Cinema

Ils ont plié, mais n’ont pas rompu

A Tombouctou, malgré qu’ils étaient armés, qu’ils étaient  les plus forts, les jihadistes n’ont  pu avoir raison des habitants de la ville des 333 saints. Les populations, dans leur apparente passivité, ont résisté avec fermeté, sans usage de violences. Ils sont restés libres malgré l’oppression. Tout le sens du film d’Abderahmane Sissako.

Un beau film qui a été tourné à Oualata en Mauritanie une ville jumelle de Tombouctou au Mali. L’illusion est presque parfaite. Le décor est bien trouvé, pour raconter le quotidien des populations qui font face à un bouleversement terrible. Du jour au lendemain, elles se retrouvent obligé de porter le voile, des chaussettes et des gants pour les femmes avant de circuler librement dans la ville.  Les hommes doivent aussi revoir leur habillement. Les pantalons ne doivent plus arriver aux chevilles. La cigarette, la musique, le jeu …. Tout est banni. Il n’y a plus d’espaces de liberté sauf pour les Jihadistes qui se révèlent des êtres instables. Leur conviction n’est pas si profondément ancrée. En atteste le rappeur à qui on veut faire croire que tout est éphémère dans ce monde. Contraint et forcé, il doit renoncer au « Yo man » comme le lui intime Abou Hassan un des nombreux chefs djihadistes. 

Face à l’imam qui leur tient tête, ils argumentent sans convaincre. A défaut de convaincre, ils utilisent la force, arrachent tout ce qu’ils considèrent comme dus. La charia est leur loi. Ils l’appliquent sans discernement, aux autres. Eux, ils sont des élus en plein Djihad. Raison pour laquelle, ils peuvent se permettre d’entrer dans une mosquée, chaussés.  Ce qui est en contradiction avec les valeurs de l’islam. Des valeurs de l’islam allégrement bafoués au nom de la Charia ou du ‘’Djihad’’. ‘’Djihad’’ dont ils ont une interprétation erronée. Comme le disent beaucoup d’érudits au Sénégal et comme l’a montré Sissako dans son film, ‘’Djihadoune nafsu’’ c’est le fait pour l’être humain de combattre ses démons, ses passions, arriver à se maitriser pour être conforme aux croyants tels que décrits dans les livres saints.Timbuktu  (Tombouctou en Tamasheq) est un film fort, un appel à une autre vision de l’islam. A travers ce film, c’est comme si le réalisateur invitait le monde à regarder les jihadistes comme ils sont : des hommes tout à faits ordinaires, en pertes de repères, qui se disent sauvés par une foi qu’ils n’ont même pas, des hommes qui ne sauraient représenter tous les musulmans du monde.Des musulmans qui partagent les mêmes valeurs que toute l’humanité. Ils croient en la solidarité, en l’amour… Comme le prônait Dumbledore dans Harry Potter. Rien de neuf ! Juste une piqûre de rappel.

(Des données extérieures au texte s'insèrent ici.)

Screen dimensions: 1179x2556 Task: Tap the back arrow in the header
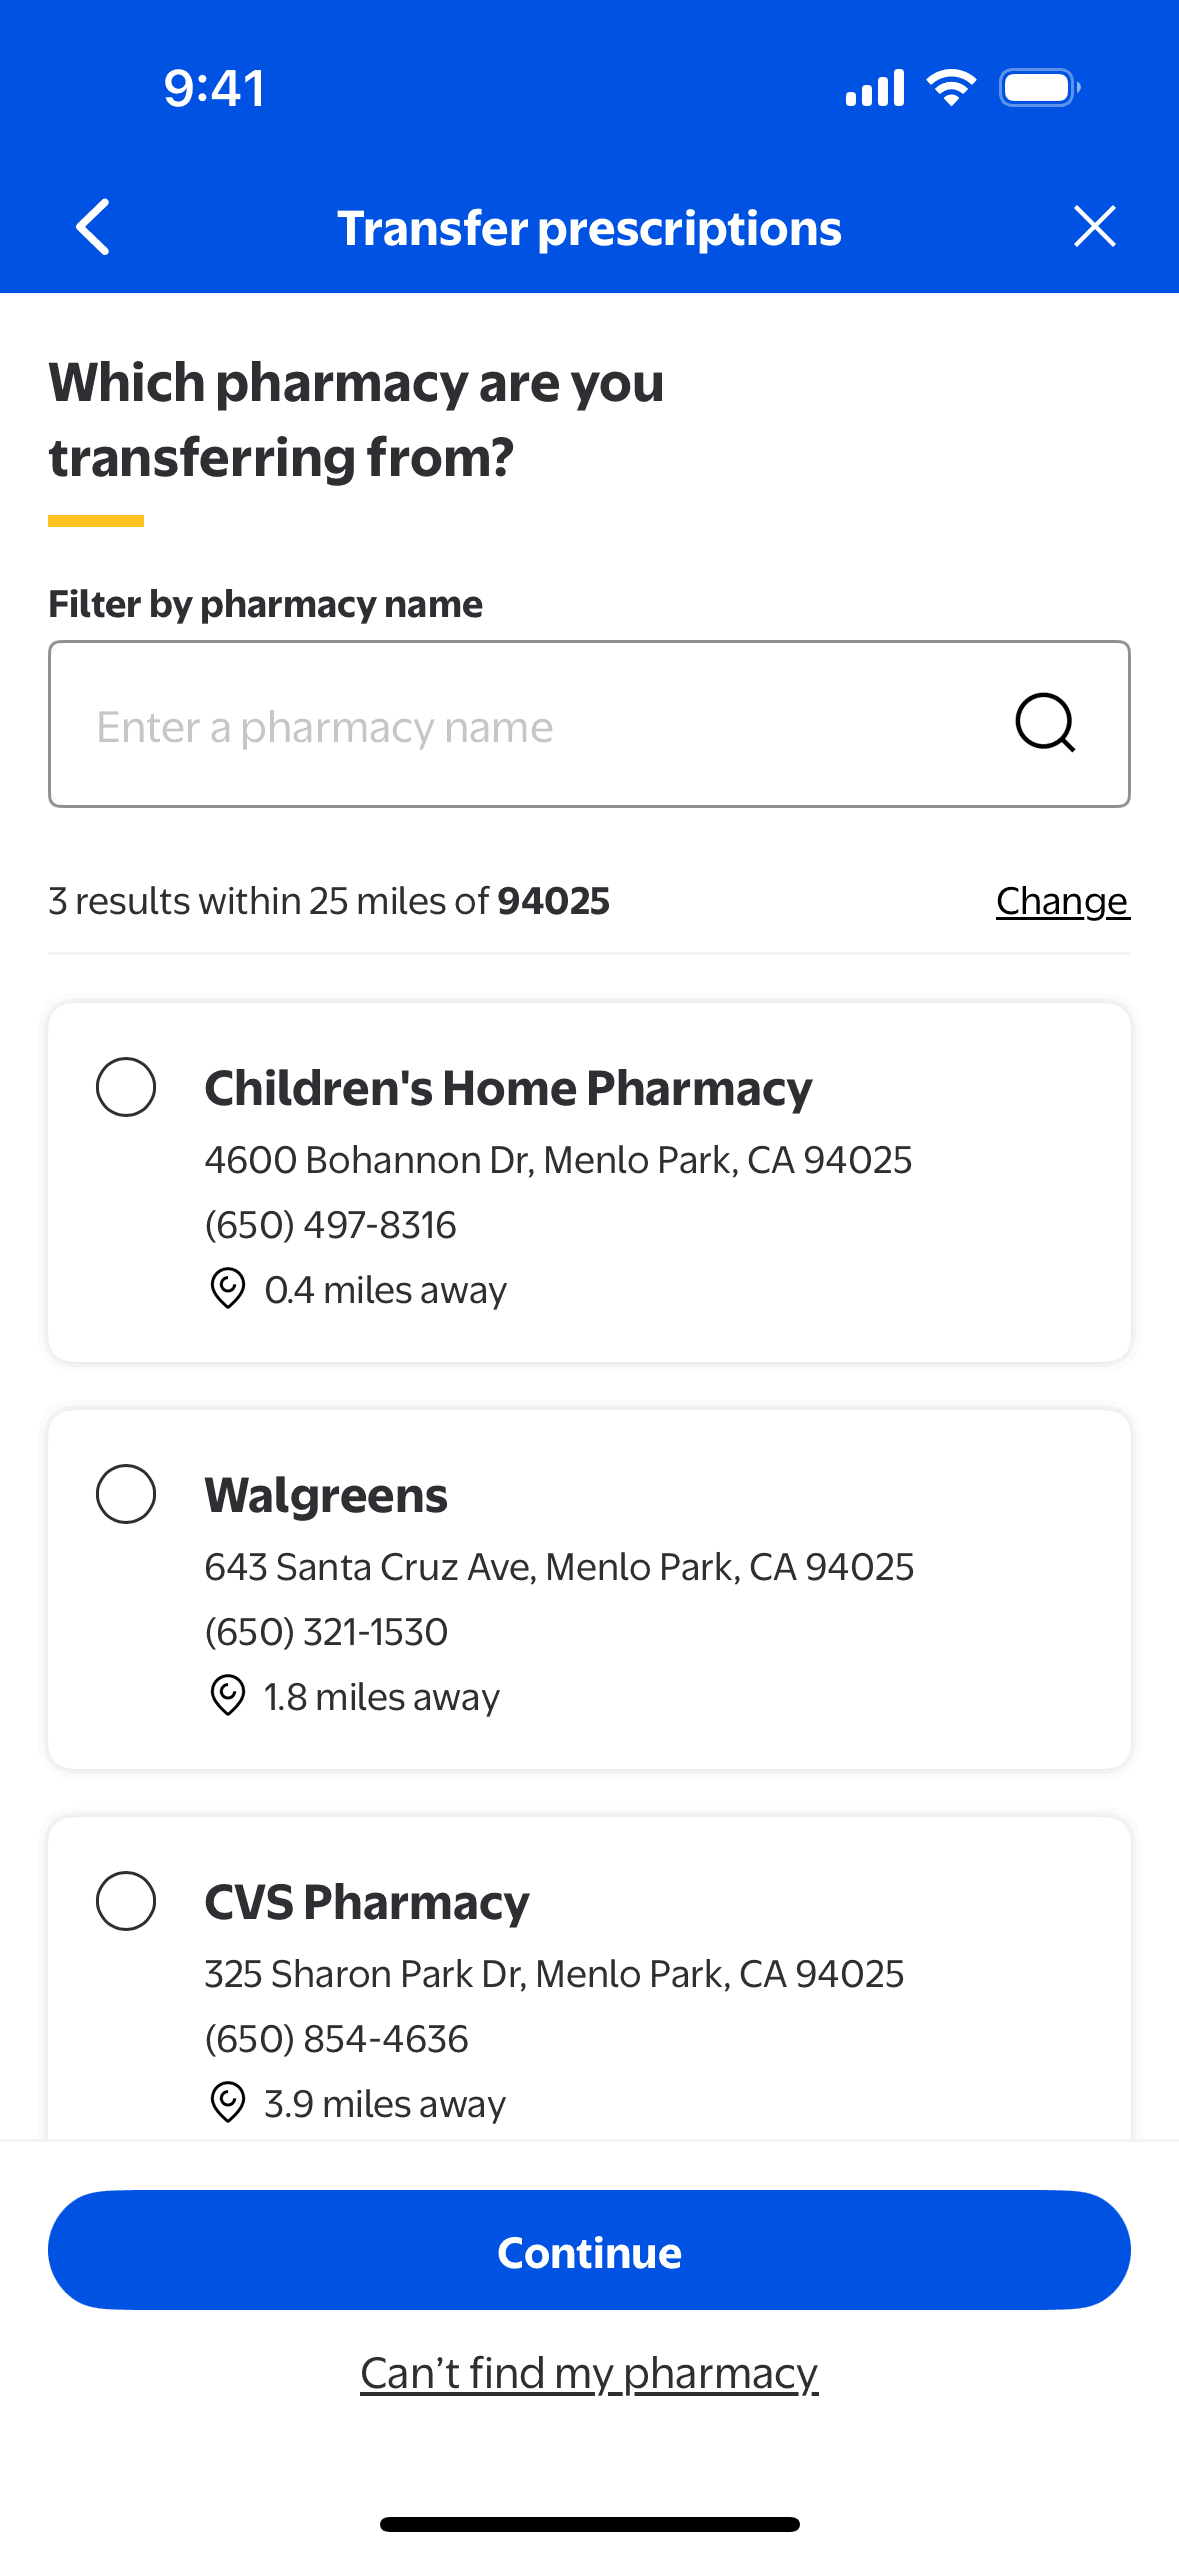click(93, 228)
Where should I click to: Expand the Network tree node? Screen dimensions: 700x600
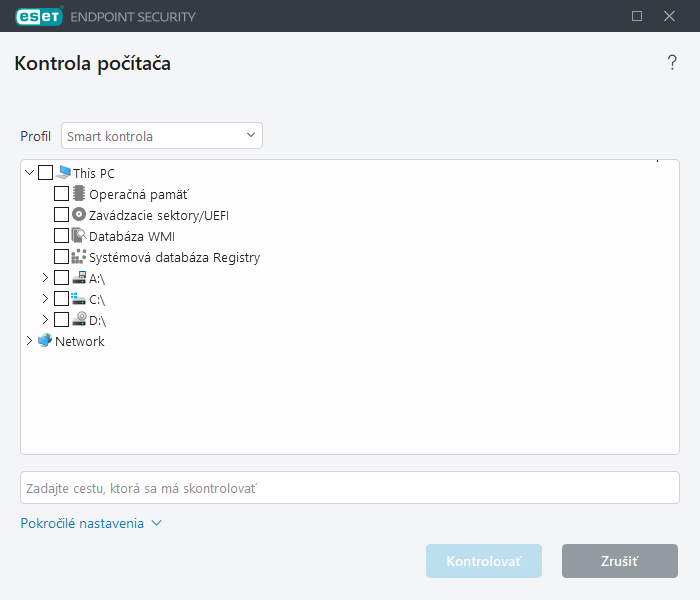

Sur le plan technique, le film frise la perfection. Abderahmane Sissako a démontré toute la maitrise de son art avec les différents plans, tableaux présentés dans cette œuvre d’une grande facture cinématographique. Surtout si on a en tête, les difficultés liées au tournage qui se sont faites en six semaines, en plein désert sous haute surveillance militaire. Le film a été écrit rapidement. Il n’a pu être tourné à Tombouctou même à cause d’un attentat. Au départ, ça devait être un documentaire. Finalement, c’est devenu une fiction. Écrit à la va vite, elle est très critiquable sous bien des aspects. Les habitants sont présentés comme des victimes de Jihadistes venus d’ailleurs. Alors que ceux venus d’ailleurs, ont pu bénéficier de la complicité de certains habitants.L’alternance entre des moments chargés de gravité comme la lapidation du couple et la chorégraphie du danseur, le magnifique tableau avant l’agonie du pêcheur sont des moments forts, qui vous habitent et restent gravés au fer rouge bien après la fin du film. Un film très actuel, très à la mode puisque sorti à un moment où partout les extrémistes s’affichent, totalement décomplexées, qu’ils soient musulmans, chrétiens ou juifs, de gauche ou de droite. Il nous prouve encore une fois que partout où prend place la barbarie humaine, fleurit toujours ce qu’il y a de meilleur en l’Homme.